WHAT THIS TASK INVOLVES - Exactly as they stand, the data below are to be printed again.

PROVIDED RECORDS -
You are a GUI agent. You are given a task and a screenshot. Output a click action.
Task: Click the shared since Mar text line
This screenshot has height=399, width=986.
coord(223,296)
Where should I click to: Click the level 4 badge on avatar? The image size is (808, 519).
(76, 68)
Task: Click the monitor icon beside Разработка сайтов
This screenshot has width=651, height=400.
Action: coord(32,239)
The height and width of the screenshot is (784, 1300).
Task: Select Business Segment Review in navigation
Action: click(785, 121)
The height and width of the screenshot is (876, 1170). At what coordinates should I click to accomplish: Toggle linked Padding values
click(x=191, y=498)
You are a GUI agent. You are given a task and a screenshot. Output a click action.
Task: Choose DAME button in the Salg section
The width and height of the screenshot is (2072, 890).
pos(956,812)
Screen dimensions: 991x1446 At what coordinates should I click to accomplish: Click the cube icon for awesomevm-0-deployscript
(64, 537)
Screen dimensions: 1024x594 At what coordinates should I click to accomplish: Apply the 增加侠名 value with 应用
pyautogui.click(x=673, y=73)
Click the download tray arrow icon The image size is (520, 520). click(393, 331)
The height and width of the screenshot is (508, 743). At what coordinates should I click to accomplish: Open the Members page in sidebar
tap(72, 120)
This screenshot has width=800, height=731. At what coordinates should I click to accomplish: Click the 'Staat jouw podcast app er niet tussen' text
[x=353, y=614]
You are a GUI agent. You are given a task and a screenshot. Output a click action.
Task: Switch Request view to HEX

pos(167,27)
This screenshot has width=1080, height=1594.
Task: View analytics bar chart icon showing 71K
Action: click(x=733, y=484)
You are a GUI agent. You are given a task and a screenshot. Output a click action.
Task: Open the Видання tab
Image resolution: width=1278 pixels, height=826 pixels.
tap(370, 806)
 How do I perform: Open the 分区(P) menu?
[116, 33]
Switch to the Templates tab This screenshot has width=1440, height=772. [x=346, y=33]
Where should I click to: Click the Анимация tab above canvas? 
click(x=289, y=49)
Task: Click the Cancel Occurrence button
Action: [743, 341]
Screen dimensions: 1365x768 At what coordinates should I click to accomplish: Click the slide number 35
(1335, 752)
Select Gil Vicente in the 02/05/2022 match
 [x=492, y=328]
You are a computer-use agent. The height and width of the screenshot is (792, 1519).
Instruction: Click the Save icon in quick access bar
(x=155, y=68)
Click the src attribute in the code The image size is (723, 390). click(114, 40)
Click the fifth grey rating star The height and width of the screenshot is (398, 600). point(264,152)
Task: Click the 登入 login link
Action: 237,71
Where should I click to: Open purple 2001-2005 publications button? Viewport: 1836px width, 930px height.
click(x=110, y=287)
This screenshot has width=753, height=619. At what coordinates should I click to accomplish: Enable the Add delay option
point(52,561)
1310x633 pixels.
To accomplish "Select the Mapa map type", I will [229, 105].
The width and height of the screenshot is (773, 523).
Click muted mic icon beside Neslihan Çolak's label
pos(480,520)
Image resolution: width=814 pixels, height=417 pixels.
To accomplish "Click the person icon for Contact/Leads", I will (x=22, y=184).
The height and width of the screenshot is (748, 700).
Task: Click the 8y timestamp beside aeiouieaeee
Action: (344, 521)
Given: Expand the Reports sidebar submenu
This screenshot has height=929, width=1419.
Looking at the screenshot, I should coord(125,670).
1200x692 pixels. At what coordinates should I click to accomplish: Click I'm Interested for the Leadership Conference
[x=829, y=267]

EXERCISE RESPONSE -
You are a GUI agent. You are given a task and a screenshot. Output a click action.
Task: Click the shared since Mar text line
This screenshot has height=399, width=986.
coord(223,296)
Where should I click to: Click the level 4 badge on avatar? The image size is (808, 519).
(76, 68)
Task: Click the monitor icon beside Разработка сайтов
This screenshot has width=651, height=400.
Action: coord(32,239)
The height and width of the screenshot is (784, 1300).
Task: Select Business Segment Review in navigation
Action: click(785, 121)
The height and width of the screenshot is (876, 1170). At what coordinates should I click to accomplish: Toggle linked Padding values
click(x=191, y=498)
You are a GUI agent. You are given a task and a screenshot. Output a click action.
Task: Choose DAME button in the Salg section
The width and height of the screenshot is (2072, 890).
pos(956,812)
Screen dimensions: 991x1446 At what coordinates should I click to accomplish: Click the cube icon for awesomevm-0-deployscript
(64, 537)
Screen dimensions: 1024x594 At what coordinates should I click to accomplish: Apply the 增加侠名 value with 应用
pyautogui.click(x=673, y=73)
Click the download tray arrow icon The image size is (520, 520). click(393, 331)
The height and width of the screenshot is (508, 743). At what coordinates should I click to accomplish: Open the Members page in sidebar
tap(72, 120)
This screenshot has width=800, height=731. At what coordinates should I click to accomplish: Click the 'Staat jouw podcast app er niet tussen' text
[x=353, y=614]
You are a GUI agent. You are given a task and a screenshot. Output a click action.
Task: Switch Request view to HEX

pos(167,27)
This screenshot has width=1080, height=1594.
Task: View analytics bar chart icon showing 71K
Action: click(x=733, y=484)
You are a GUI agent. You are given a task and a screenshot. Output a click action.
Task: Open the Видання tab
Image resolution: width=1278 pixels, height=826 pixels.
tap(370, 806)
 How do I perform: Open the 分区(P) menu?
[116, 33]
Switch to the Templates tab This screenshot has width=1440, height=772. [x=346, y=33]
Where should I click to: Click the Анимация tab above canvas? 
click(x=289, y=49)
Task: Click the Cancel Occurrence button
Action: [743, 341]
Screen dimensions: 1365x768 At what coordinates should I click to accomplish: Click the slide number 35
(1335, 752)
Select Gil Vicente in the 02/05/2022 match
 [x=492, y=328]
You are a computer-use agent. The height and width of the screenshot is (792, 1519).
Instruction: Click the Save icon in quick access bar
(x=155, y=68)
Click the src attribute in the code The image size is (723, 390). click(114, 40)
Click the fifth grey rating star The height and width of the screenshot is (398, 600). point(264,152)
Task: Click the 登入 login link
Action: 237,71
Where should I click to: Open purple 2001-2005 publications button? Viewport: 1836px width, 930px height.
click(x=110, y=287)
This screenshot has width=753, height=619. At what coordinates should I click to accomplish: Enable the Add delay option
point(52,561)
1310x633 pixels.
To accomplish "Select the Mapa map type", I will [229, 105].
The width and height of the screenshot is (773, 523).
Click muted mic icon beside Neslihan Çolak's label
pos(480,520)
Image resolution: width=814 pixels, height=417 pixels.
To accomplish "Click the person icon for Contact/Leads", I will (x=22, y=184).
The height and width of the screenshot is (748, 700).
Task: Click the 8y timestamp beside aeiouieaeee
Action: (344, 521)
Given: Expand the Reports sidebar submenu
This screenshot has height=929, width=1419.
Looking at the screenshot, I should coord(125,670).
1200x692 pixels. At what coordinates should I click to accomplish: Click I'm Interested for the Leadership Conference
[x=829, y=267]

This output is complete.